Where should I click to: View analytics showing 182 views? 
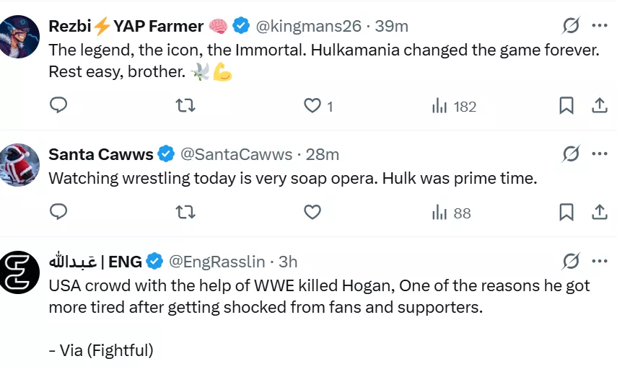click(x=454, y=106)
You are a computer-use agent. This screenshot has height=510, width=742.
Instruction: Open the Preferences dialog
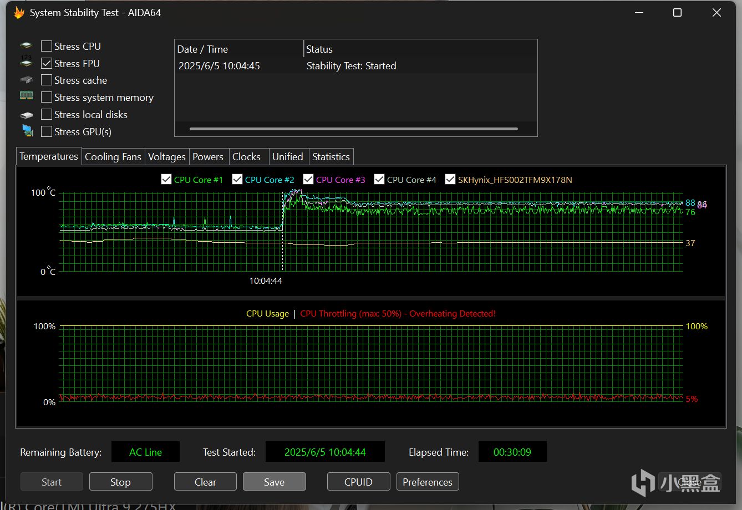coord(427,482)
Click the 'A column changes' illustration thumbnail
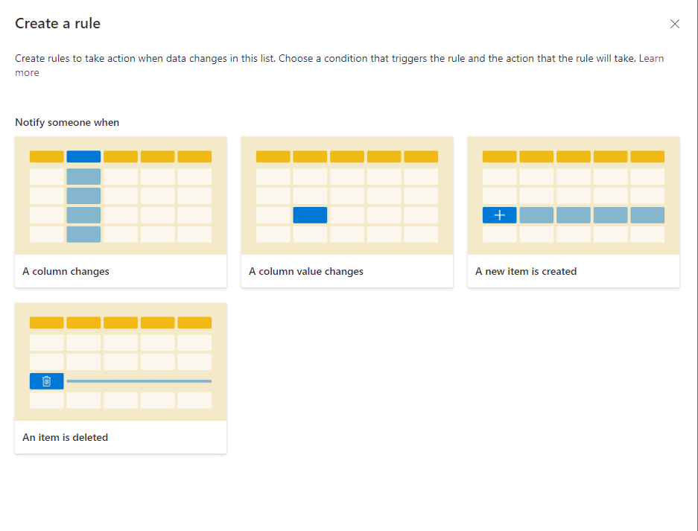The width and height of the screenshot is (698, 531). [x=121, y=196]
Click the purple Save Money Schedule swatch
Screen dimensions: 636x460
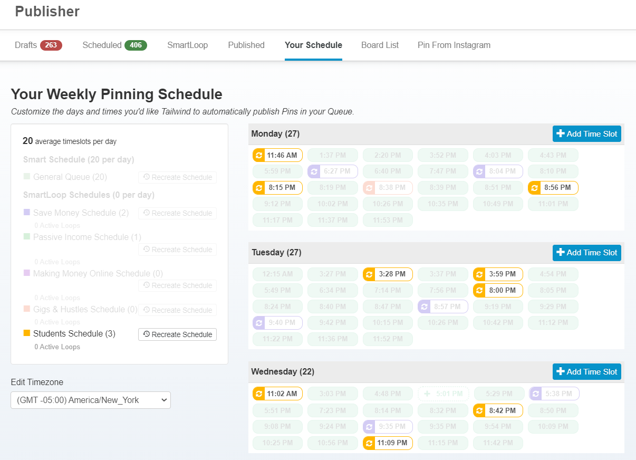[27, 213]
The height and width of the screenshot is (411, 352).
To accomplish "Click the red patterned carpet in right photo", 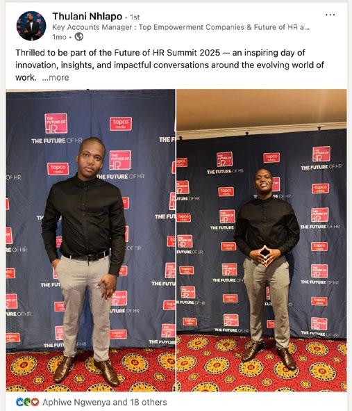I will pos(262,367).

************

▶ _What is asked_: Give the records from the start through the line that contains "coord(427,482)", inclusive, as a Markdown table with the columns Row and Line. Put each line in its own numbered row, skip blank lines, and leave the pictures out.

▶ _Solved exercise_:
| Row | Line |
|---|---|
| 1 | Where should I click to: View analytics showing 182 views?  |
| 2 | click(x=454, y=106) |
| 3 | You are a computer-use agent. This screenshot has height=510, width=742. |
| 4 | Instruction: Open the Preferences dialog |
| 5 | coord(427,482) |